Es gibt etwa 800 verschiedene Algenarten in der Bretagne, doch nur ein Bruchteil ist essbar. Zum Verzehr geeignete Algen sind z.B. braune Wakame, grüne Meeresbohnen, oder rote Nori. Es sind die langen Felsküsten, die starke Gezeitenwirkung, günstige Temperaturen und eine gute Wasserqualität, die in der Bretagne für sehr gute Wachstumsbedingungen sorgen.
Algen sind die ältesten pflanzlichen Organismen der Welt. Sie haben durch ihre Photosynthese die Erdatmosphäre mit Sauerstoff angereichert und den Grundstein für die Entwicklung tierischen Lebens gelegt. Während 2,5 Milliarden Jahren waren Algen die einzigen Pflanzen auf der Welt. Erst vor etwa 500 Millionen Jahren begann die Entwicklung der höheren Pflanzen, abstammend von Grünalgen, die dann die Landflächen eroberten. So kann man Algen durchaus als den Ursprung unserer Existenz betrachten. Allein dafür gebührt ihnen Dank.
Algen bieten ein reiches Ökosystem und Nahrungsangebot für viele Arten, auch für uns. Die Bretonen haben kulinarisch sehr vielfältige Einsatzmöglichkeiten gefunden. Sushi und Algensalat kennt man ja schon. Algen, wie der Meeressalat eignen sich aber auch hervorragend für Rohkostsalate und Smoothies. Sie sind perfekte Begleiter in Suppen, zu Fisch oder in Kombination mit Pasta. Die bis zu 4 m lange Meeresspaghetti können tatsächlich wie Spaghetti zubereitet werden. Lappentang oder Nori-Algen schmecken als Chips oder Gewürz. Ausserdem gibt es noch Algentartar (finde ich persönlich sehr lecker, aber der Rest meiner Familie würde das wohl nicht unterschreiben), mit Algen gewürzte Wurst, ja sogar Tee und Schokolade. Ich selbst habe noch lange nicht alles ausprobiert, freue mich aber schon auf die nächsten Ferien dort.

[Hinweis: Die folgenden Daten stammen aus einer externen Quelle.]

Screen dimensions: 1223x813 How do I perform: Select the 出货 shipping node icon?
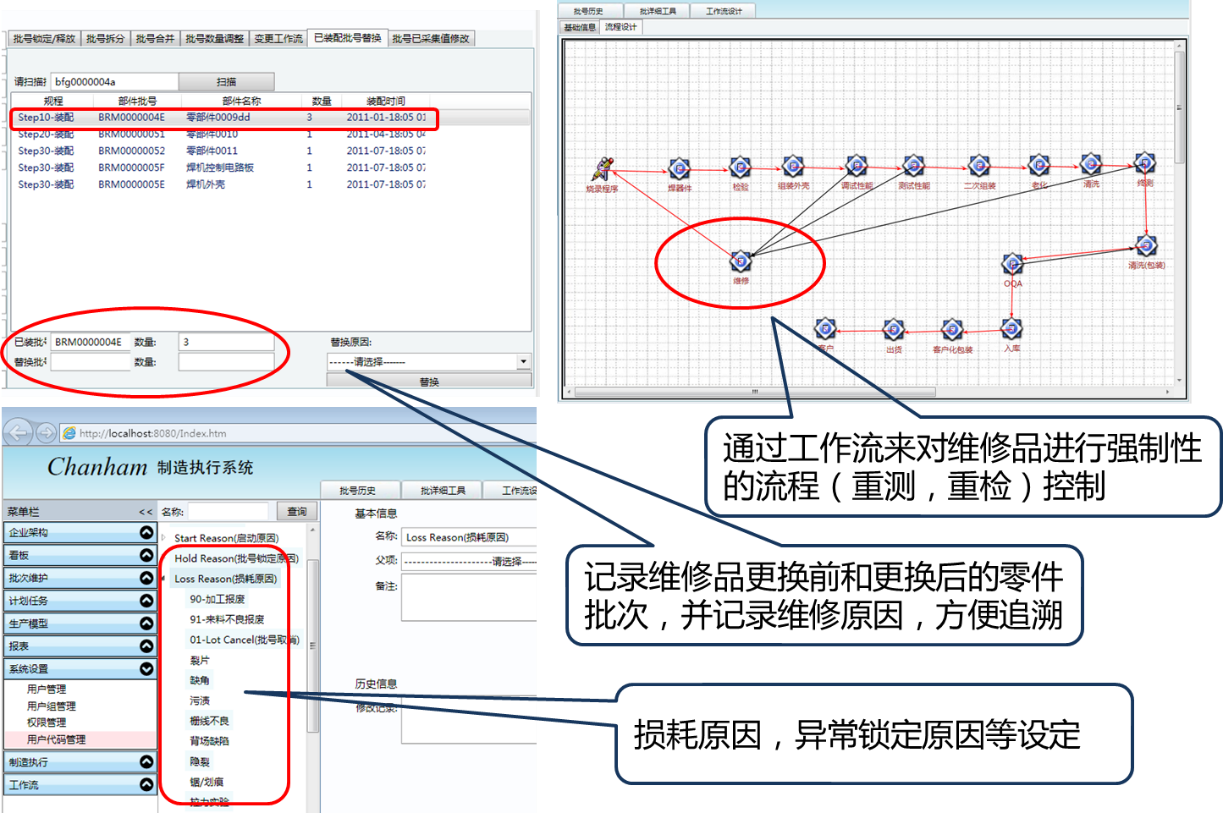pyautogui.click(x=894, y=329)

Ganz nebenbei gelten Algen als Superfood aus dem Meer. Sie liefern reichlich Proteine, Ballaststoffe, Antioxidantien, Vitamine, Spurenelemente, Omega-3-Fettsäuren und einen hohen Chlorophyllgehalt. Bemerkenswert sind ein hoher Anteil an Folsäure, Vitamin B12 und leicht verwertbarem Eisen. Um mit der hohen Belastung an UV-Strahlung zurechtkommen zu können, haben einige Algen starke Antioxidantien in Form von Pigmenten entwickelt.

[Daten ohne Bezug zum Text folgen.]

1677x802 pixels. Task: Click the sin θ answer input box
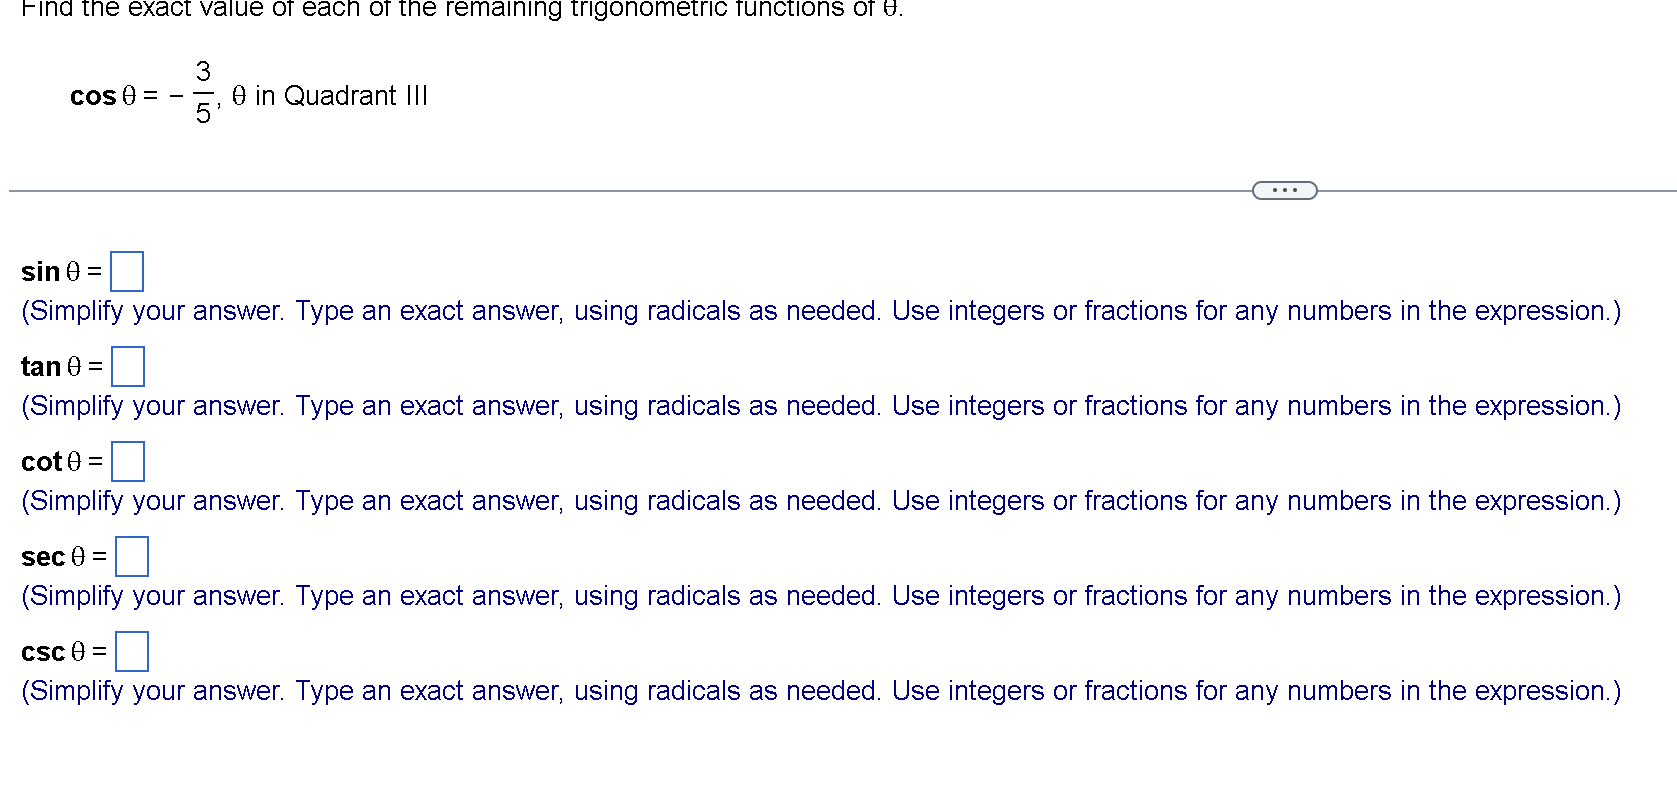[126, 270]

Für eine bessere Versorgung mit Omega-3-Fettsäuren wird oft der Verzehr von Fisch empfohlen. Doch Fische produzieren die Fettsäuren nicht selbt, sondern nehmen sie über den Verzehr von Phytoplankton auf. Omega-3 Fettsäuren werden oftmals aus Fischöl gewonnen. Eine alternative Quelle sind Algen, aus denen sich auch ein Omega-3-reiches Algenöl herstellen lässt.
Das Algenernten in der Bretagne ist im Inventar des immateriellen Kulturerbes in Frankreich gelistet. Traditionell wurden sie als Brennstoff, Tierfutter und Düngemittel verwendet. Algendünger wird mindestens seit dem frühen Mittelalter verwendet. Dazu wurde Asche in Erdöfen verbrannt. Algen enthalten die für Pflanzenwachstum so wichtigen Nährstoffe Kalium, Phosphor und Stickstoff. Darüber hinaus enthalten sie noch weitere Mineralstoffe und Spurenelemente, wie z.B. Zink, Natrium, Eisen und Magnesium. Daher ist Algendünger auch heute noch ein wichtiger Dünger v.a. für Biogärten.